**Provided material:**
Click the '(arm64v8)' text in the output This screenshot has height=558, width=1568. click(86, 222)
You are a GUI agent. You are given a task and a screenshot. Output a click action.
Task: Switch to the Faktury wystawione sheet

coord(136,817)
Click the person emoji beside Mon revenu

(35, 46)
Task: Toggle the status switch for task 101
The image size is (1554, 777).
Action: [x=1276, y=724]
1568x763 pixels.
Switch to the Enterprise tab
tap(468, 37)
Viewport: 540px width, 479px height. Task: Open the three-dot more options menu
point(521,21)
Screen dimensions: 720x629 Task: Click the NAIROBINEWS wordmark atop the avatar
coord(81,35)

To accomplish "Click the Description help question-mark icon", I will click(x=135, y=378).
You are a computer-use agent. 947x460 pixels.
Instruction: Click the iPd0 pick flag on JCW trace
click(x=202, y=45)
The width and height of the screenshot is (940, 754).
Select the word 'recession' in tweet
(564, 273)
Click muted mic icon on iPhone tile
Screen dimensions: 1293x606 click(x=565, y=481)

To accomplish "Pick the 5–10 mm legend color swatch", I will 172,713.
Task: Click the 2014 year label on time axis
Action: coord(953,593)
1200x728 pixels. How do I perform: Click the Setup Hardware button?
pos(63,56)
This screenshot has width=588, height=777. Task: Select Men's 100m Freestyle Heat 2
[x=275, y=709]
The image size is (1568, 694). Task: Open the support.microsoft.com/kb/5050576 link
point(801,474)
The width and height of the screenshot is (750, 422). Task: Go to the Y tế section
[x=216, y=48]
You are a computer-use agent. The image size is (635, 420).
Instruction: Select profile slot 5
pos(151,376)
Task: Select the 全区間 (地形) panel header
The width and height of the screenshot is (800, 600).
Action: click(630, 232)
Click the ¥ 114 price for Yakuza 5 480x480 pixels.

**Aim of the exercise:**
The answer is all of the material, given again exactly.

**Exercise answer:**
Click the '(arm64v8)' text in the output This screenshot has height=558, width=1568. click(86, 222)
You are a GUI agent. You are given a task and a screenshot. Output a click action.
Task: Switch to the Faktury wystawione sheet

coord(136,817)
Click the person emoji beside Mon revenu

(35, 46)
Task: Toggle the status switch for task 101
The image size is (1554, 777).
Action: [x=1276, y=724]
1568x763 pixels.
Switch to the Enterprise tab
tap(468, 37)
Viewport: 540px width, 479px height. Task: Open the three-dot more options menu
point(521,21)
Screen dimensions: 720x629 Task: Click the NAIROBINEWS wordmark atop the avatar
coord(81,35)

To accomplish "Click the Description help question-mark icon", I will click(x=135, y=378).
You are a computer-use agent. 947x460 pixels.
Instruction: Click the iPd0 pick flag on JCW trace
click(x=202, y=45)
The width and height of the screenshot is (940, 754).
Select the word 'recession' in tweet
(564, 273)
Click muted mic icon on iPhone tile
Screen dimensions: 1293x606 click(x=565, y=481)

To accomplish "Pick the 5–10 mm legend color swatch", I will 172,713.
Task: Click the 2014 year label on time axis
Action: coord(953,593)
1200x728 pixels. How do I perform: Click the Setup Hardware button?
pos(63,56)
This screenshot has width=588, height=777. Task: Select Men's 100m Freestyle Heat 2
[x=275, y=709]
The image size is (1568, 694). Task: Open the support.microsoft.com/kb/5050576 link
point(801,474)
The width and height of the screenshot is (750, 422). Task: Go to the Y tế section
[x=216, y=48]
You are a computer-use agent. The image size is (635, 420).
Instruction: Select profile slot 5
pos(151,376)
Task: Select the 全区間 (地形) panel header
The width and height of the screenshot is (800, 600).
Action: click(630, 232)
Click the ¥ 114 price for Yakuza 5 480x480 pixels.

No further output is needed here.